From: EcoWatch
by
Though the Rim Fire of 2013
was the third largest conflagration in California’s history, it has
improved the ecological health of the forest, while the majority of the
iconic landscapes of Yosemite National Park remain unscathed. However, a
salvage logging plan now under review by the U.S. Forest Service puts
in danger the regenerating effects of the fire and long-term health of
the Yosemite ecosystem. Scientists, conservation groups, local
businesses and activists have instead called upon the Forest Service to
create a Rim Fire National Monument to protect the biodiversity and
scenic values of the region for generations to come.

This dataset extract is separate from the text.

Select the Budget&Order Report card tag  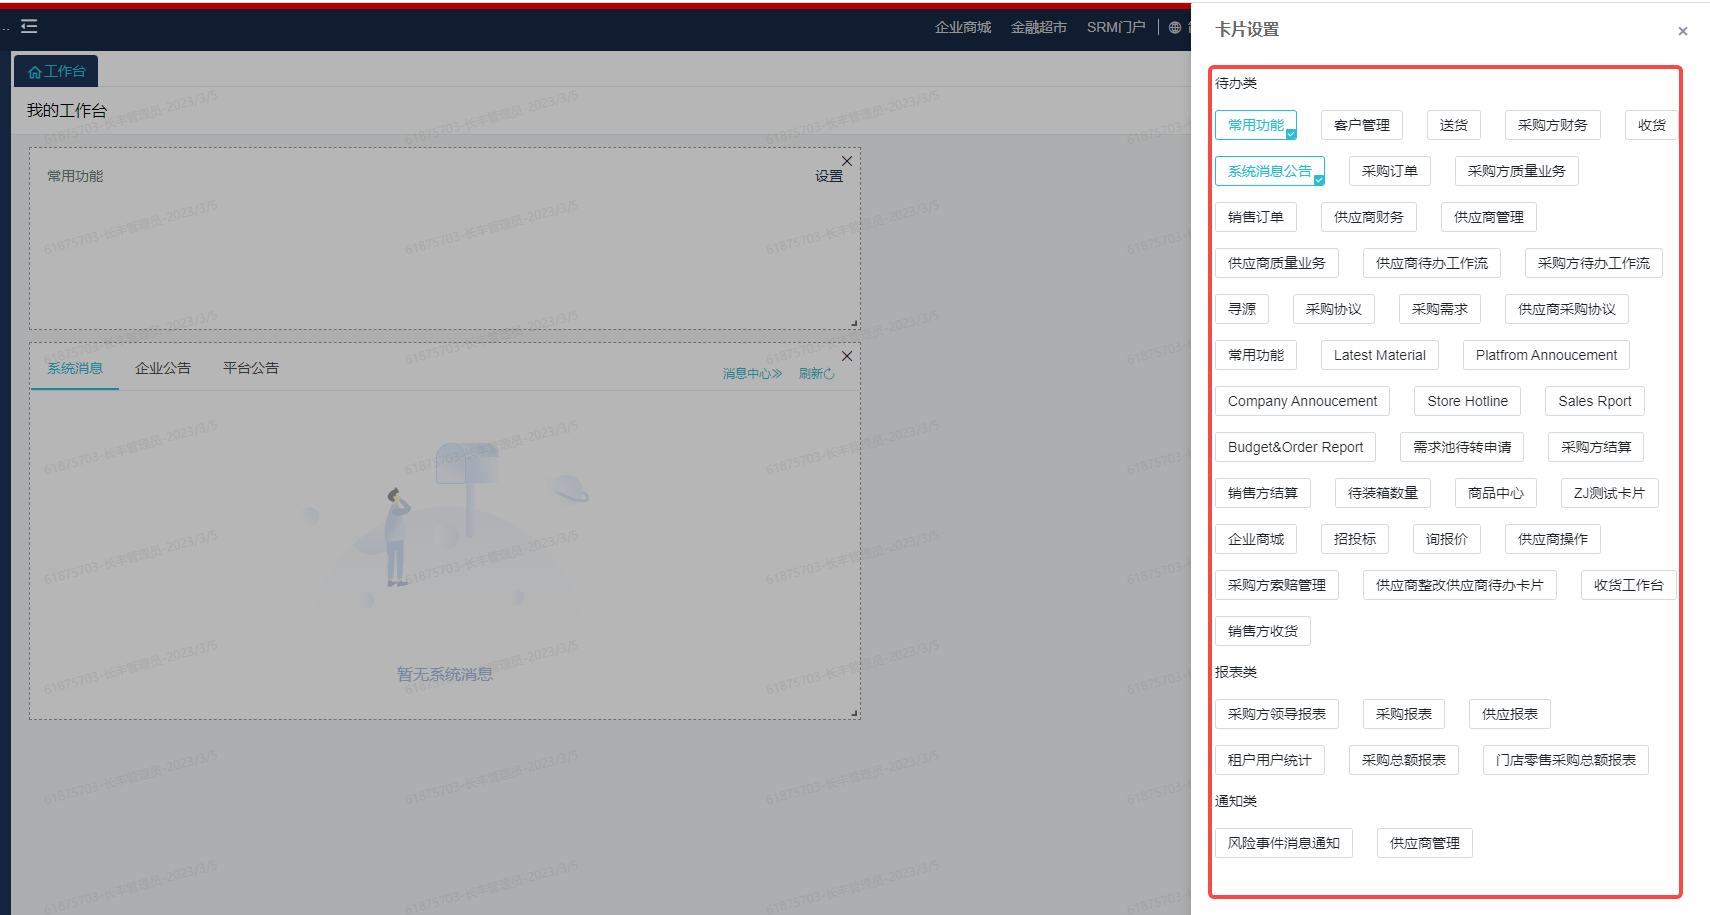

With the California drought
continuing and the Sierra Nevada snowpack limited to a foreboding 18
percent this winter, the mountain communities remain on edge. Of course,
last year’s Rim Fire, ignited by a hunter’s illegal campfire in
mid-August, was the biggest to hit the Sierra in more than a century of
record keeping. It burned for more than two months, spreading more than
154,430 acres of chaparral and timberland in the Stanislaus National
Forest, about 24,000 acres of private land and roughly 77,000 acres in
neighboring Yosemite National Park.
On the plus side, Yosemite remains open for the 37 million people who
visit every year, with the majority of its spectacular granite cliffs,
waterfalls, clear streams, Giant Sequoia groves and biological diversity
unscathed. Moreover, thousands of acres affected from the fire have
been reopened already, including trails through Hetch Hetchy and the
Tuolumne Grove of Giant Sequoias. A recent outing with the Outdoor Writers of Association of California
(OWAC) confirmed the magic of Yosemite shines bright in the wild high
places, the somnolent green meadows of the valley and the [albeit
historically low] spring flows of the waterfalls.